About 400,000 fewer children will be living in poverty this April, compared with 12 months earlier, as a result of the change, according to analysis by the Joseph Rowntree Foundation. Work and pensions minister Sir Stephen Timms told the Commons the move “is a key step to tackling the structural drivers of child poverty. This Bill, combined with other measures in our child poverty strategy, will lift over half a million children out of poverty”.

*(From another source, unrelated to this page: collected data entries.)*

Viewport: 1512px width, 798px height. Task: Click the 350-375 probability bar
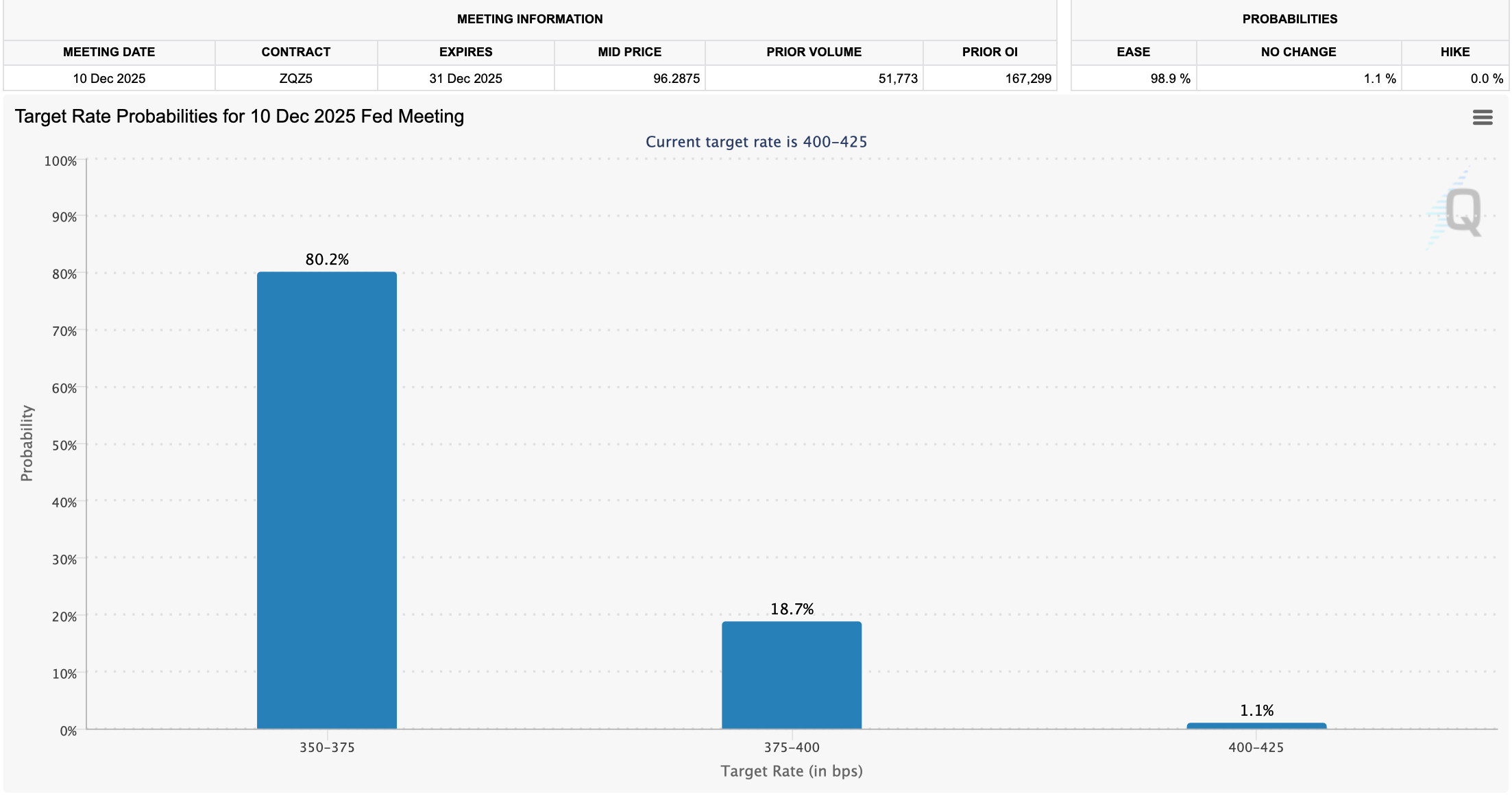[327, 500]
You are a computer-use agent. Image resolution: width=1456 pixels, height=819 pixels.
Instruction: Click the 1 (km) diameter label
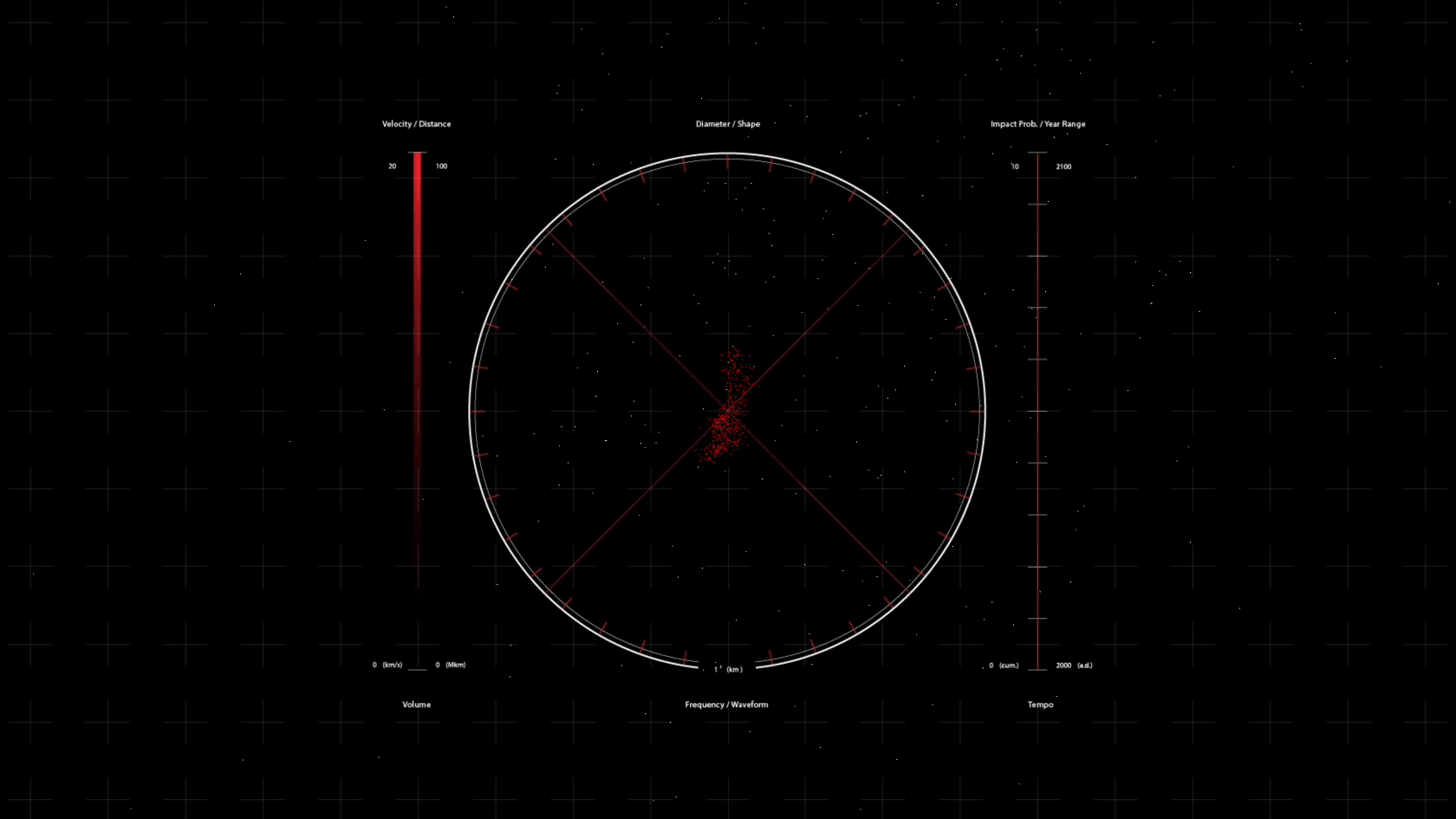point(728,669)
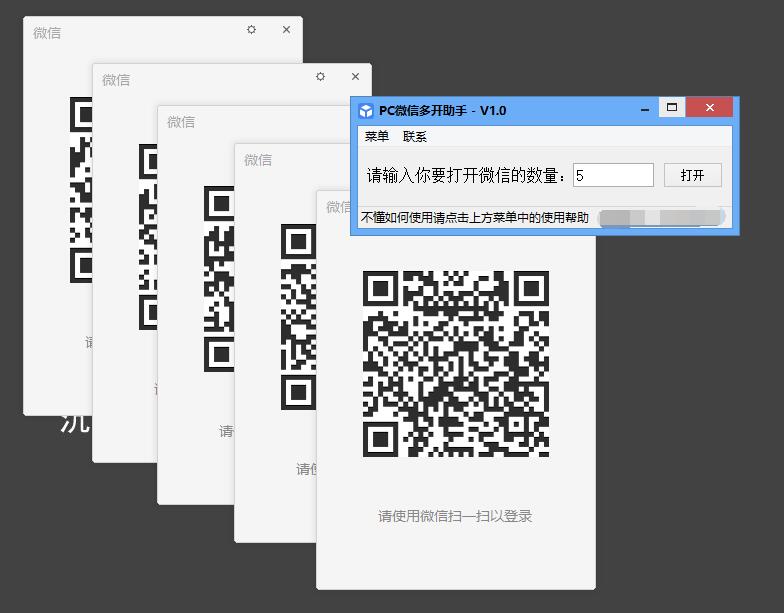
Task: Close the backmost WeChat login window
Action: pyautogui.click(x=286, y=30)
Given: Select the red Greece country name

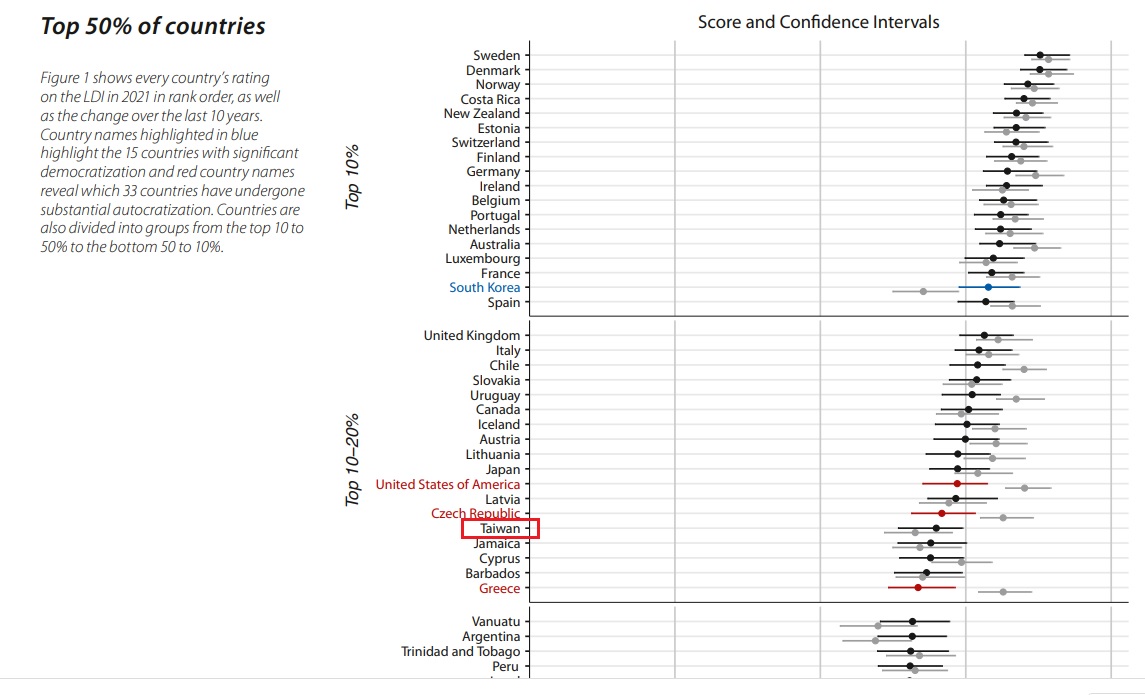Looking at the screenshot, I should 499,589.
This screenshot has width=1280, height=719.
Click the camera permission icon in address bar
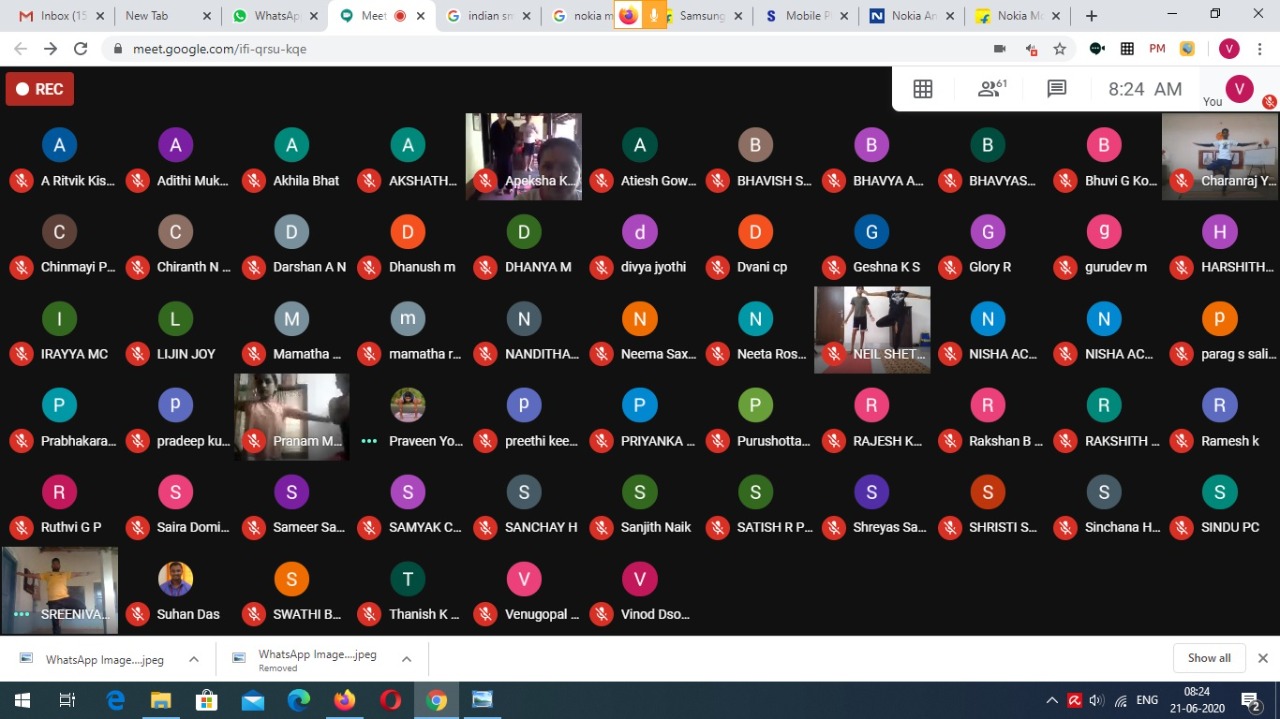click(x=999, y=49)
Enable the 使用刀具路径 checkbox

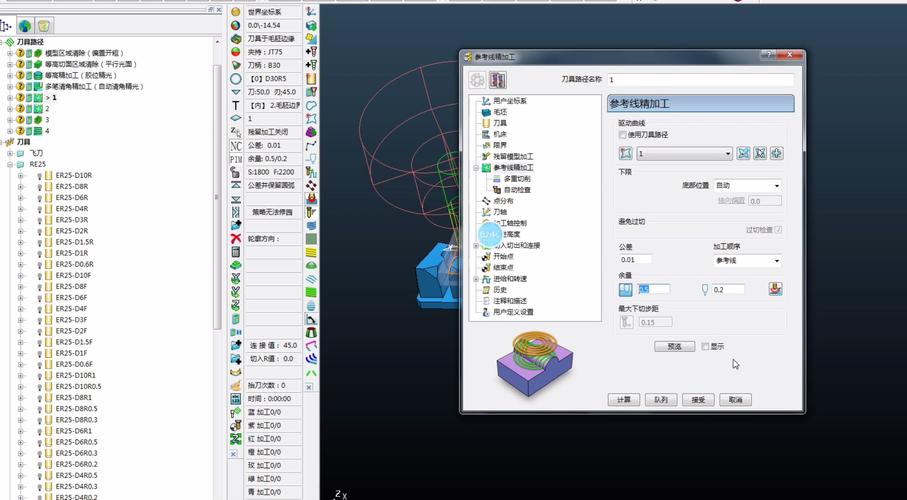click(x=623, y=134)
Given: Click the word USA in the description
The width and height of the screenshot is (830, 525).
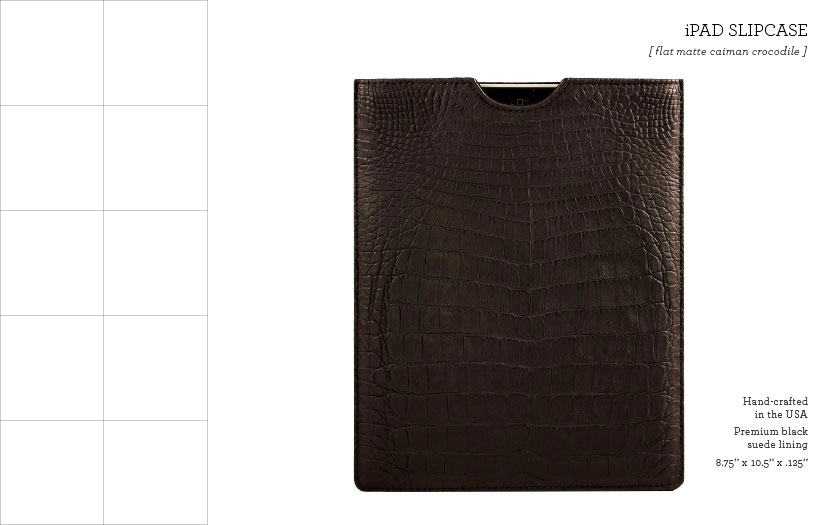Looking at the screenshot, I should tap(796, 414).
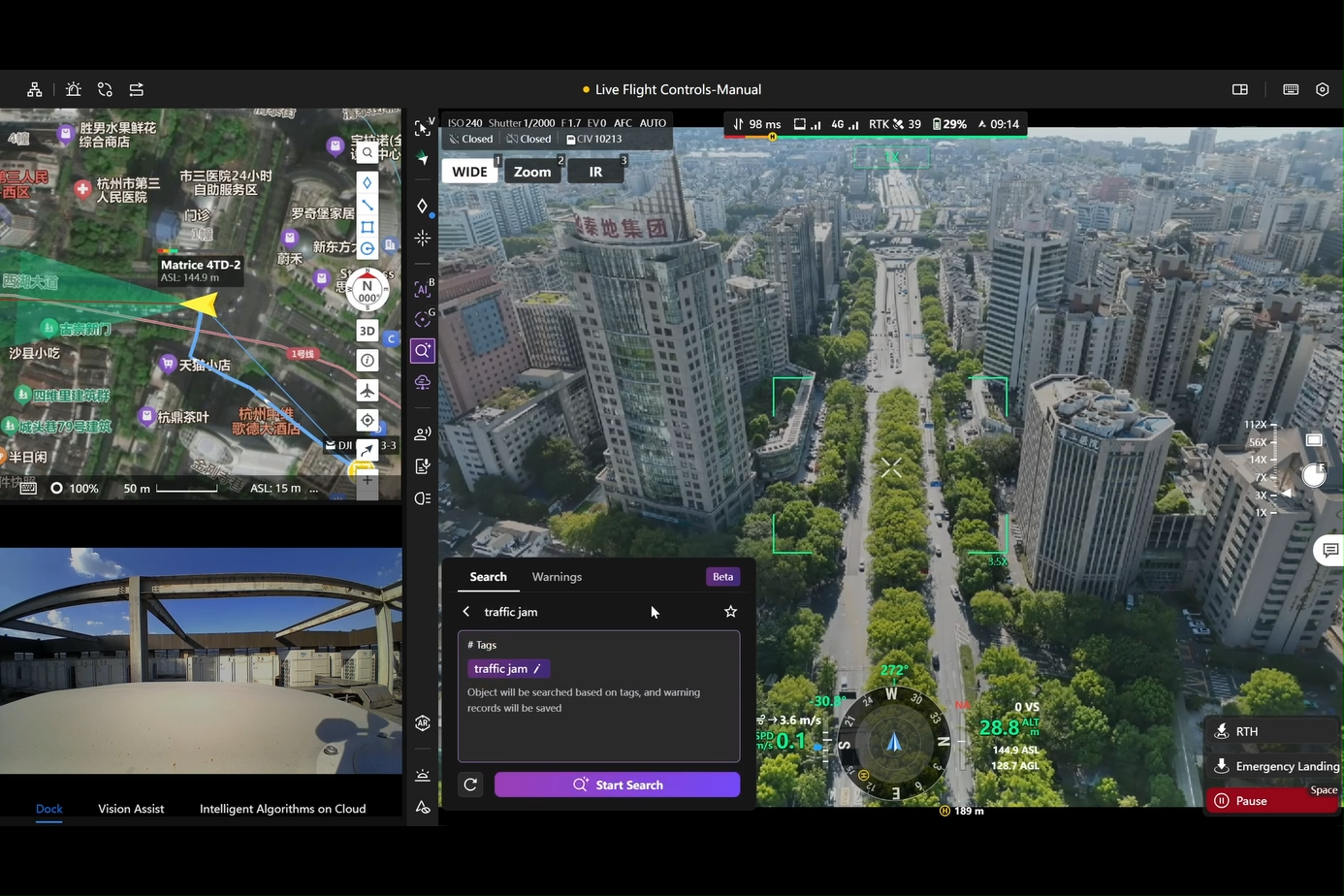Switch camera to IR mode
This screenshot has width=1344, height=896.
(x=595, y=172)
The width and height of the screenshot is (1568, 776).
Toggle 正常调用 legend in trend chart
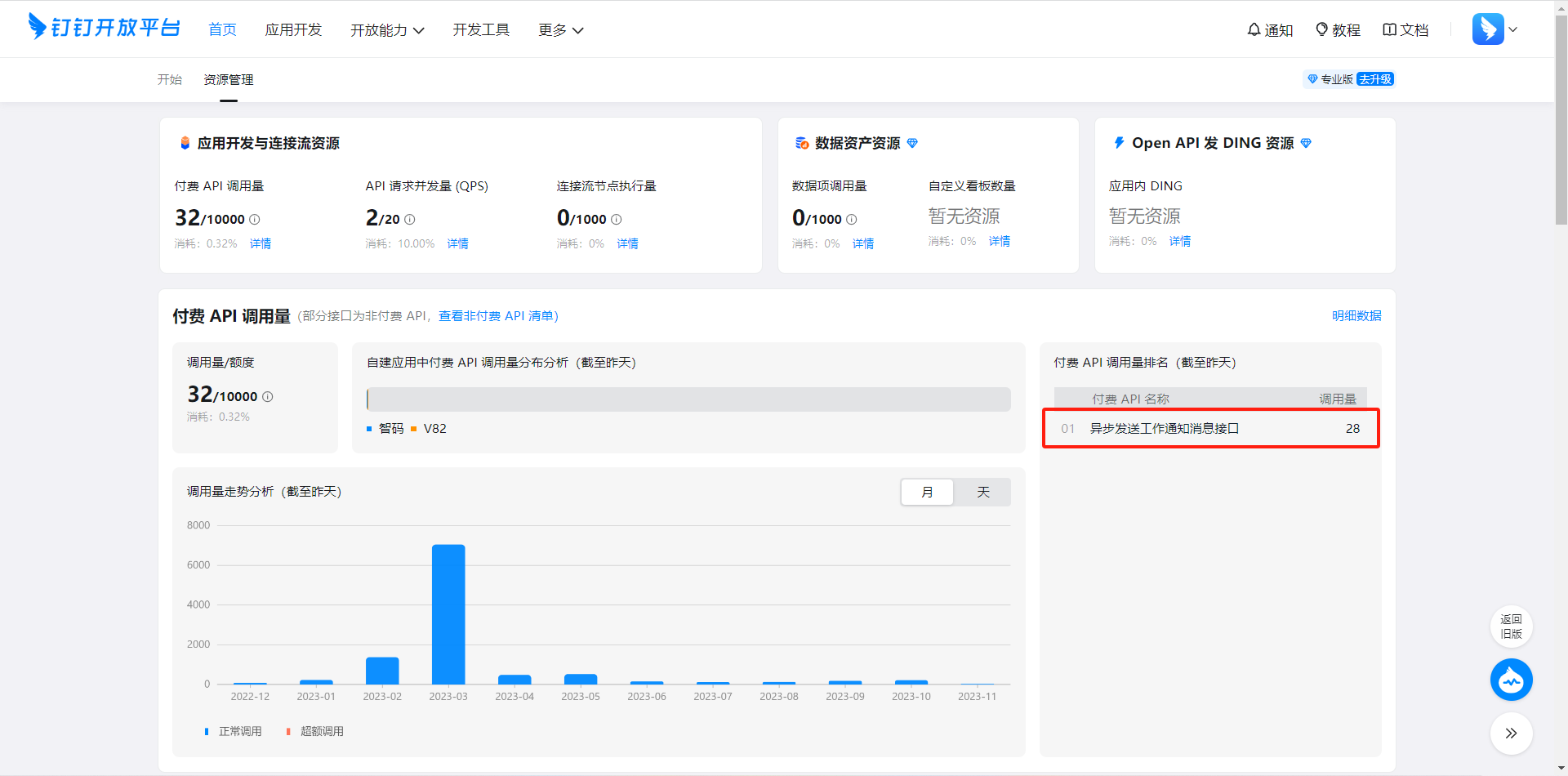click(234, 731)
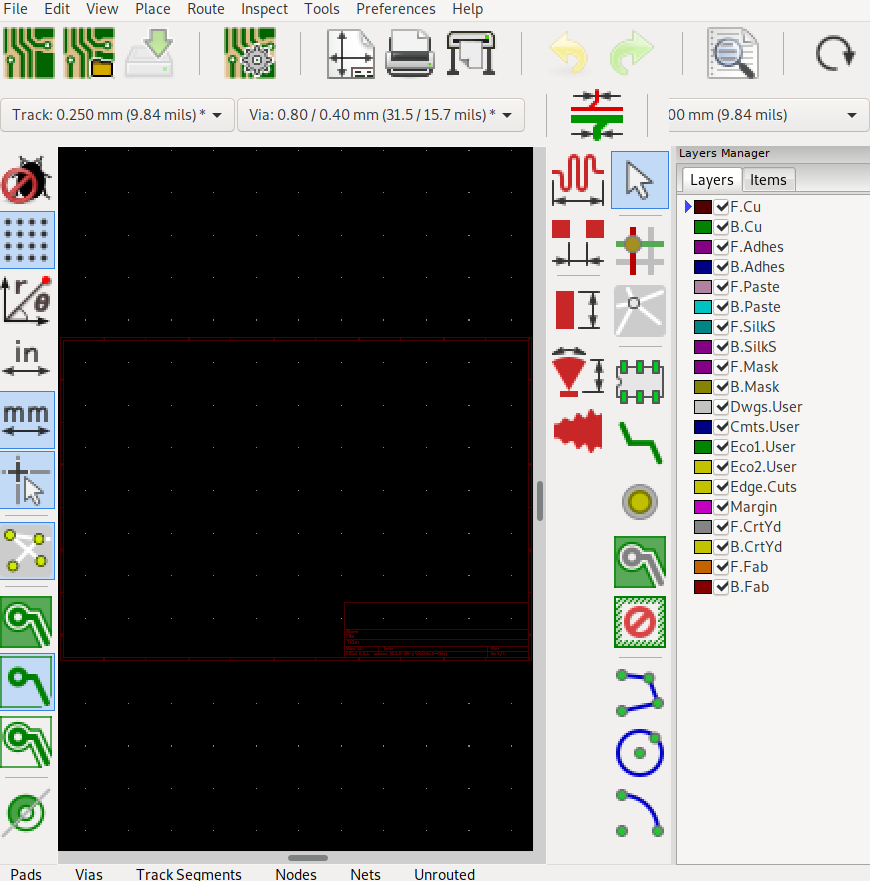Open the Board Setup gear icon
Viewport: 870px width, 881px height.
click(x=249, y=53)
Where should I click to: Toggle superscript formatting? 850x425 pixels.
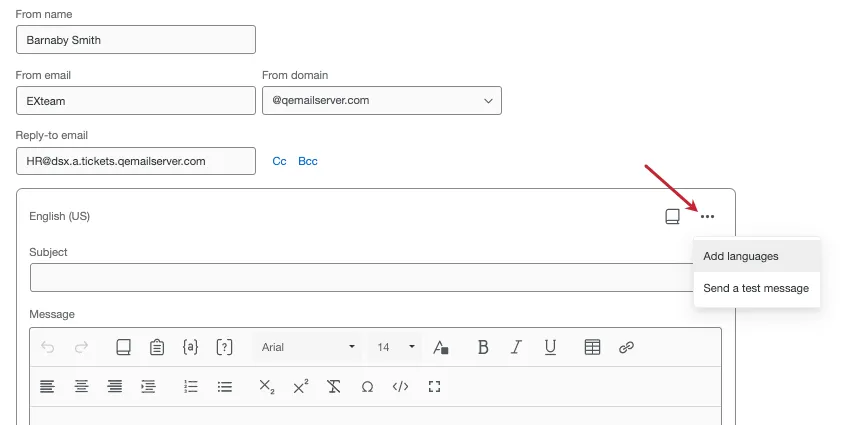(300, 386)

Joanne Thomas – Usdaw general secretary says: “Ending the two-child cap will do more than any other measure to lift children out of poverty, and we welcome that this cruel Tory policy is being scrapped. The UK is one of the seven wealthiest nations in the world, yet millions of our kids are growing up in poverty, which is absolutely shameful, particularly with 7 in 10 of them in working households.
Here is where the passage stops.